No matter what option you choose, careful thought will need to go into it and at some point, you may want to legitimise that choice by putting a child arrangement order in place.

Thinking About the Future

Christmas for most families is mainly about tradition. Putting the star on the tree, leaving milk and treats out for Santa, or a carrot for Rudolf may all be part of the magic. But, when a separation happens, it doesn’t mean those traditions have to stop.

It gives you an opportunity to start new traditions or to tweak the old ones to match your developing family.

There are a few things you should bear in mind when thinking of child arrangements over Christmas. The situation doesn’t have to become a bitter court battle over 1 day if you can work together within the best interests of your child.

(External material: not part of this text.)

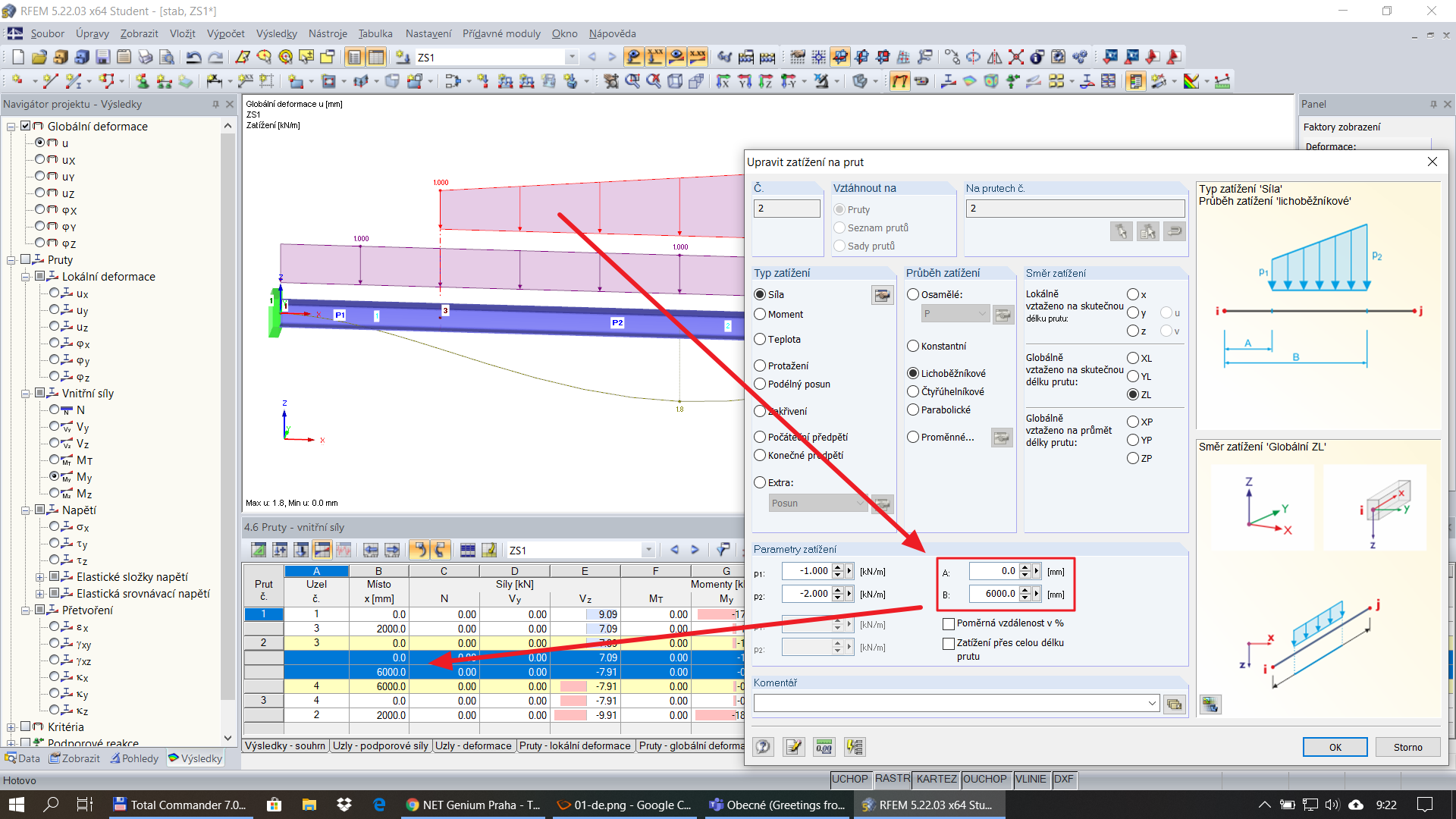1456x819 pixels.
Task: Click the p1 load value input field
Action: [808, 571]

  • Give older children the option as to which parent they spend the holiday with – it's important that they feel like they are part of the decision and not just the product of one
  • Plan ahead but still remain flexible – if things change further down the line it is up to you as adults and parents to be flexible with your decisions
  • If they choose the other parent, don’t use this as an excuse to be bitter – this doesn’t mean they love the other parent more than you, your child is just exercising their right to choose
  • Don't try and 'relive Christmases past' – beating yourself up about how it used to be won't help you or your children, see it as an opportunity to do what you both want for Christmas
  • Treat the other parent fairly – if you refuse to let them drop presents off this Christmas, who's to say they won't do the same to you next year
  • Communicate with the other parent about what you're both buying the children – money doesn't buy love, so it's best not to try and outdo each other
  • If grandparents were involved in the celebrations before the break up, don't shut them out now – Christmas with the family is just as important to them as it is to your children
It's never too late to make preparations. Arrange a time and a neutral place that suits both you and the other parent, and try to come up with a plan for how Christmas may be spent up until the children can make their own decision. Christmas is a one-time event but it's worth considering how you can make arrangements for this holiday and others such as half terms, bank holidays etc.

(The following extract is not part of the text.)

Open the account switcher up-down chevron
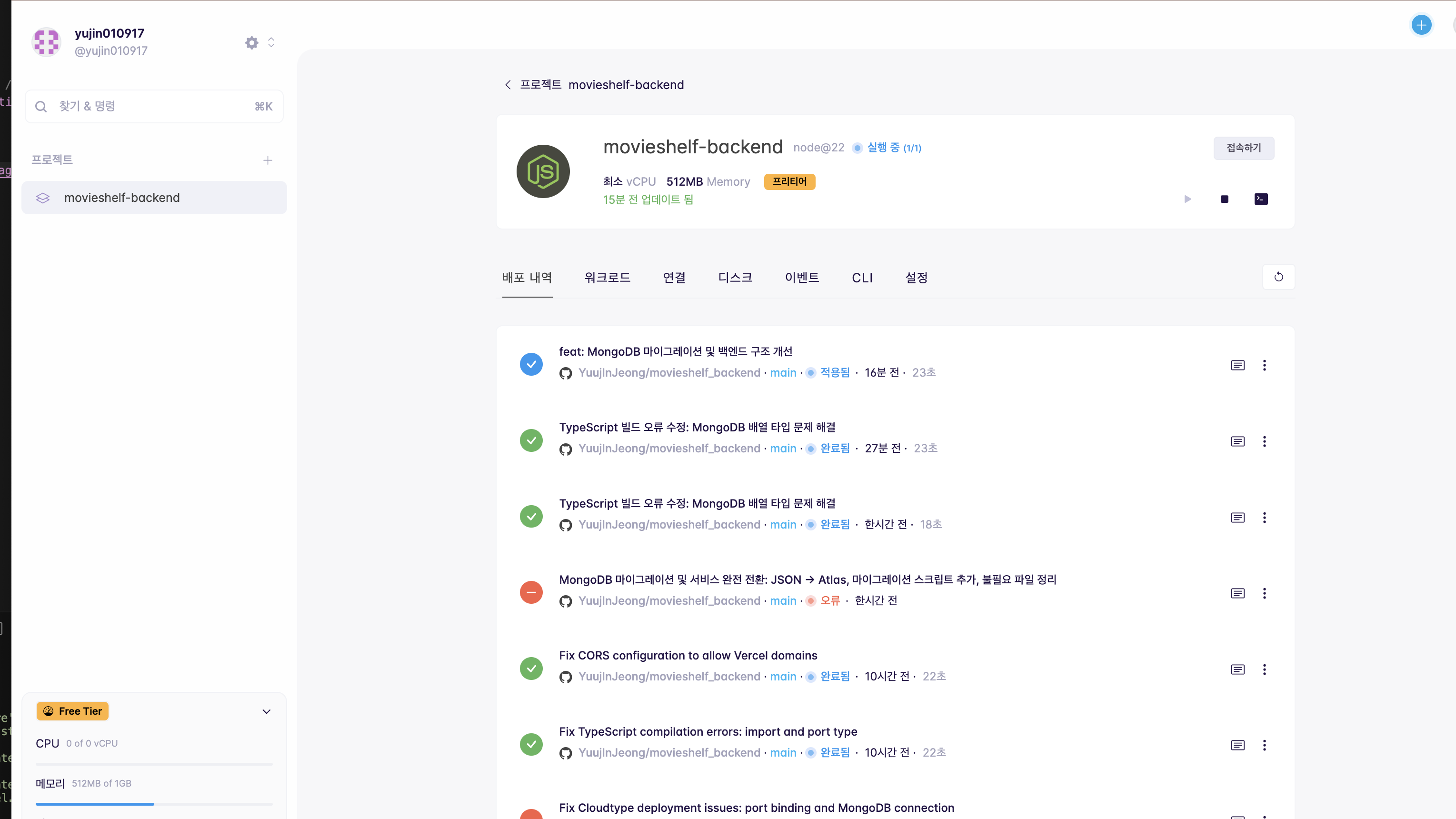The height and width of the screenshot is (819, 1456). pos(271,43)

Court Should Be The Last Option

If the children are younger and you really can't agree, mediating on the subject and then making the product of that mediation a legally binding document could save you a lot of hassle. In cases where mediation doesn't solve the short or long term problem, getting the courts involved may be your only option to a peaceful holiday.

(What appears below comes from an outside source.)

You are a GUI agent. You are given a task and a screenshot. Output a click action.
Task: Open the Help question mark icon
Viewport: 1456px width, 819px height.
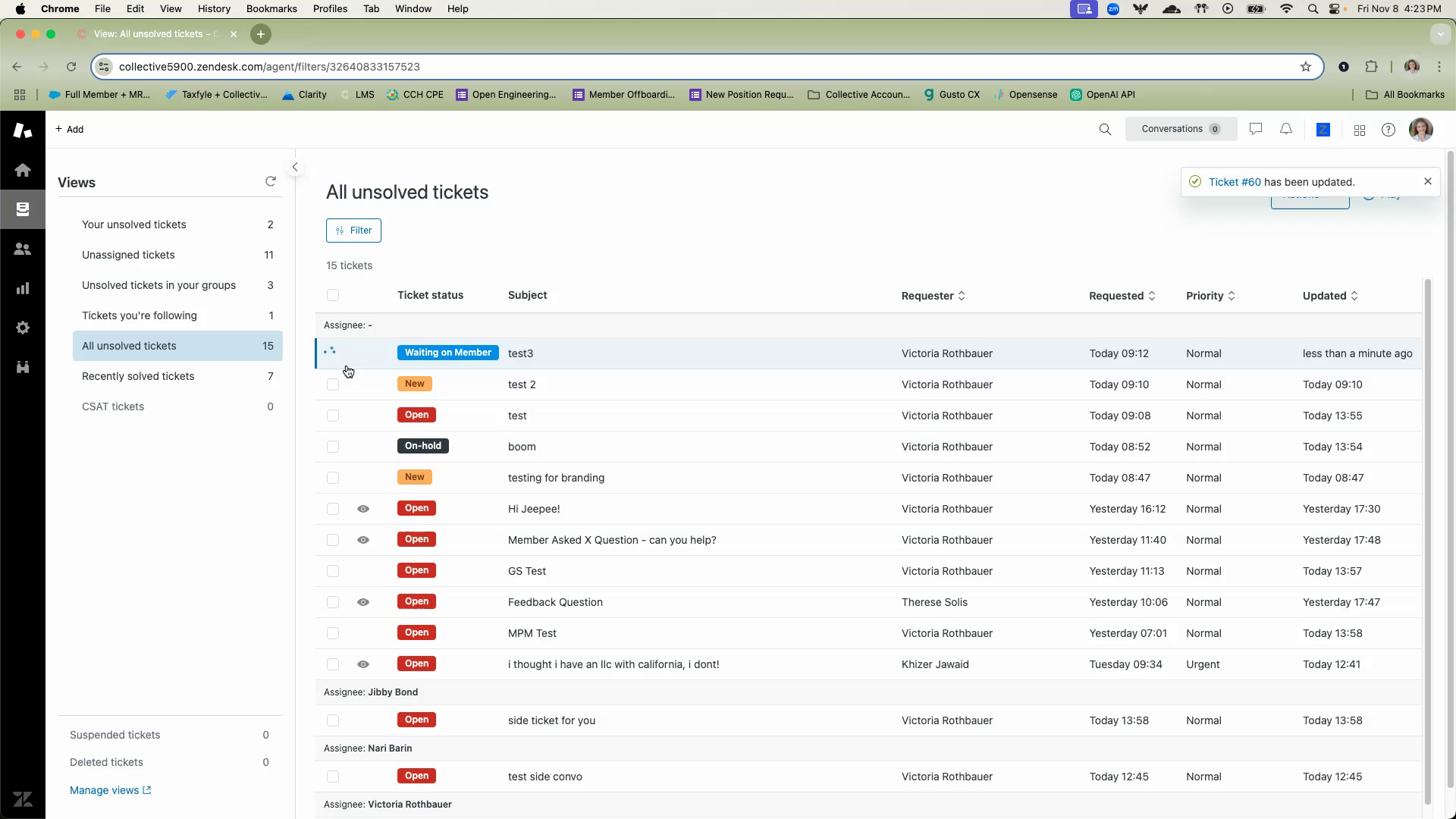tap(1389, 130)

It is highly unlikely that the court will give you a contact order just for Christmas. Any other agreed contact that you do have should be brought into the mix so you can agree long term what the arrangements will be. A contact order will be as detailed as possible specifying times, dates and locations that contact will take place. Going to court should always be a last resort, and your solicitor will advise and help you to make an arrangement before it comes to this point.

The children should be the focus in these scenarios but it's easy to lose track of that when going through a break up.

Remember, Christmas is just one day, but showing a brave face to your children throughout this time will cement happy memories for them in years to come.